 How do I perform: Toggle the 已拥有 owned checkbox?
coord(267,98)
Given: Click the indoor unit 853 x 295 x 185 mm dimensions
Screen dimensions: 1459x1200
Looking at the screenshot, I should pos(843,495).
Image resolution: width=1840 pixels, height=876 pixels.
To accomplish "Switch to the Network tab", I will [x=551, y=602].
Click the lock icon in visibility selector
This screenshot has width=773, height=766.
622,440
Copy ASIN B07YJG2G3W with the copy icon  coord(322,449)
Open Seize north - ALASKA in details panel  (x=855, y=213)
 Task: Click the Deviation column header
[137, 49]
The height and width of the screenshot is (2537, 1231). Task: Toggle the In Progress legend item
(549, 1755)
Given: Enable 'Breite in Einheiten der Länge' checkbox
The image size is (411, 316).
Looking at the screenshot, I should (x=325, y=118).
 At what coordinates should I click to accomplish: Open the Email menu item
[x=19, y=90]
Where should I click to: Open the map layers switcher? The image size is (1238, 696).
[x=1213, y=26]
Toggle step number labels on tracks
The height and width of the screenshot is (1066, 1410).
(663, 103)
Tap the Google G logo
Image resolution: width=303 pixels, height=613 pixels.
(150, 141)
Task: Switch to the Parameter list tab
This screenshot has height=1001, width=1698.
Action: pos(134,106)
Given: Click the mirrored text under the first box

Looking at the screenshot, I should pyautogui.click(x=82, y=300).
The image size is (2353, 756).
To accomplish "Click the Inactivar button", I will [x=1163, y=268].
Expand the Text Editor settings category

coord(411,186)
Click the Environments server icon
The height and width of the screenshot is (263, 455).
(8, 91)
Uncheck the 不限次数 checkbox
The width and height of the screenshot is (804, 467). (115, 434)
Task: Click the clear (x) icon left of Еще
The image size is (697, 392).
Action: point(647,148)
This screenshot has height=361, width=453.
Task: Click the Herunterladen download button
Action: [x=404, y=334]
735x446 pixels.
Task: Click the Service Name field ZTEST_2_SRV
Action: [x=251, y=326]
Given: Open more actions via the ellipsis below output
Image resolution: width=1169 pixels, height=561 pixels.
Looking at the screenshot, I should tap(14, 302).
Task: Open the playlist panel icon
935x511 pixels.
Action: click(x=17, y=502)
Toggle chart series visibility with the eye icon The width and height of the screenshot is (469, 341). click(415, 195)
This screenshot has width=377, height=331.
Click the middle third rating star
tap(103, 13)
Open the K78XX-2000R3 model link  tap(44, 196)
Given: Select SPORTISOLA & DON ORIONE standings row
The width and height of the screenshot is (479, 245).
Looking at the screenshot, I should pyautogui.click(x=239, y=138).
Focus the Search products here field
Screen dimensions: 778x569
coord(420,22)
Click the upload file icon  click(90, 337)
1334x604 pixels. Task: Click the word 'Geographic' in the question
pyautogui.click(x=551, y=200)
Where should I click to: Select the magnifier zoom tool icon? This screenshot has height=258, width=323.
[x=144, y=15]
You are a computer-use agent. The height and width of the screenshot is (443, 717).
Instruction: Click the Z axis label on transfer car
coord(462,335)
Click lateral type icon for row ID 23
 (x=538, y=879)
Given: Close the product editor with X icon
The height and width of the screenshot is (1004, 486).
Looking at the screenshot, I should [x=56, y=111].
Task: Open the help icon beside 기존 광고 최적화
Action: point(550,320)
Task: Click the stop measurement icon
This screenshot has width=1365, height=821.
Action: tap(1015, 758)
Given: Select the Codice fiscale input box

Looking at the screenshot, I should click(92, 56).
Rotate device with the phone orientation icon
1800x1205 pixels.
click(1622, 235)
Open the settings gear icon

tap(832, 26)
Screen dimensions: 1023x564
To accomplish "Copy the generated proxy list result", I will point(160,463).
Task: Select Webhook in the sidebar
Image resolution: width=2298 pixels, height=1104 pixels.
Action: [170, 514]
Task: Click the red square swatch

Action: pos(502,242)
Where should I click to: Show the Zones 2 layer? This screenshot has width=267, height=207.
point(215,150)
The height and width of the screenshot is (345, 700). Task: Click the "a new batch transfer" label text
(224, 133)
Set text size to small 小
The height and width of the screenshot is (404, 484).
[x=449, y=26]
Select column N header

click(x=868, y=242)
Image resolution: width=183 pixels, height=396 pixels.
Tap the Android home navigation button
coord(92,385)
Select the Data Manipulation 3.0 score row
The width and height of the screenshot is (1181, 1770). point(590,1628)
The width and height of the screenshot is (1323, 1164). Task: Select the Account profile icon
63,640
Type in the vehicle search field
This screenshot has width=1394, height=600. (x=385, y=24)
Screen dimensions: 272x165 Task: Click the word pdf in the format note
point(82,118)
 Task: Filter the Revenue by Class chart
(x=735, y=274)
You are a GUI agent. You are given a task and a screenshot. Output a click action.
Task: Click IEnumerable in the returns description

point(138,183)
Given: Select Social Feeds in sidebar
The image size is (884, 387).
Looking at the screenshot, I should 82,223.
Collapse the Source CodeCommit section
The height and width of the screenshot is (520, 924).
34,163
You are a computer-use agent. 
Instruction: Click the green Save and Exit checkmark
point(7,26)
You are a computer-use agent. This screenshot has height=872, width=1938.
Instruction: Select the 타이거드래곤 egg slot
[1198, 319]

◆ ◆ ◆ ◆

*WORK TO BE COMPLETED:* Collect every line of the rows above that contains the string "pixels". Matching is case-sensitive.

*CORRECT OUTPUT:*
Image resolution: width=1840 pixels, height=876 pixels.
Image resolution: width=303 pixels, height=613 pixels.
735x446 pixels.
Image resolution: width=1169 pixels, height=561 pixels.
935x511 pixels.
1334x604 pixels. Task: Click the word 'Geographic' in the question
1800x1205 pixels.
Image resolution: width=2298 pixels, height=1104 pixels.
Image resolution: width=183 pixels, height=396 pixels.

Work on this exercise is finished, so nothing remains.